Megalospora occidentalis

Scientific classification
- Domain: Eukaryota
- Kingdom: Fungi
- Division: Ascomycota
- Class: Lecanoromycetes
- Order: Teloschistales
- Family: Megalosporaceae
- Genus: Megalospora
- Species: M. occidentalis
- Binomial name: Megalospora occidentalis Kantvilas (1994)

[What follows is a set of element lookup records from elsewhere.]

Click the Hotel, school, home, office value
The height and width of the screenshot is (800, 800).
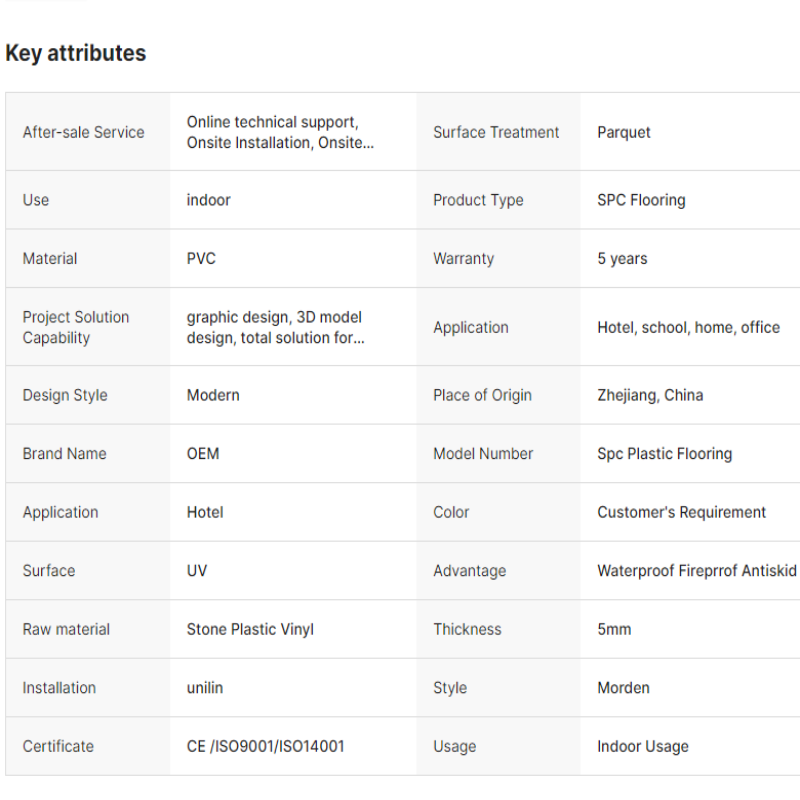(x=688, y=327)
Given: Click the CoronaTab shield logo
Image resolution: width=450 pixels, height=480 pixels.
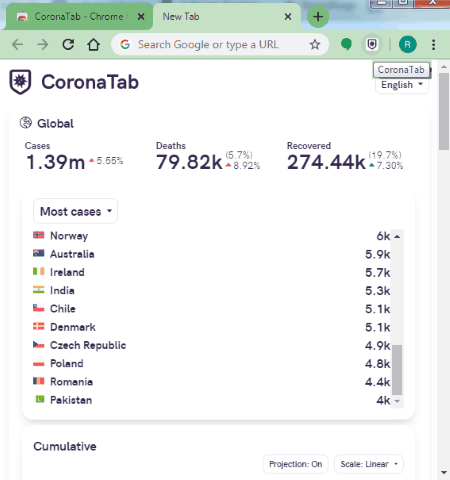Looking at the screenshot, I should 20,82.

= Megalospora occidentalis =

- Authority: Kantvilas (1994)

Species of lichen

Megalospora occidentalis is a species of corticolous (bark-dwelling), crustose lichen in the family Megalosporaceae. Found in Australia, it was formally described as a new species in 1994 by lichenologist Gintaras Kantvilas. The type specimen was collected along the Vasse Highway in Beedelup National Park (Western Australia) at an altitude of 100 m; here, in a karri-dominated wet sclerophyll forest, it was found growing on Trymalium floribundum. The lichen has a thin, pale grey to glaucous-grey thallus that usually has scattered soredia. Its ascospores are oblong to ellipsoid in shape, measuring 50–90 by 20–30 μm. They are muriform, meaning they are divided into many internal cells, up to about 22 by 10. The species contains the lichen products pannarin and zeorin. The author named it occidentalis because, at the time of writing, it was the only Western Australian species known in genus Megalospora.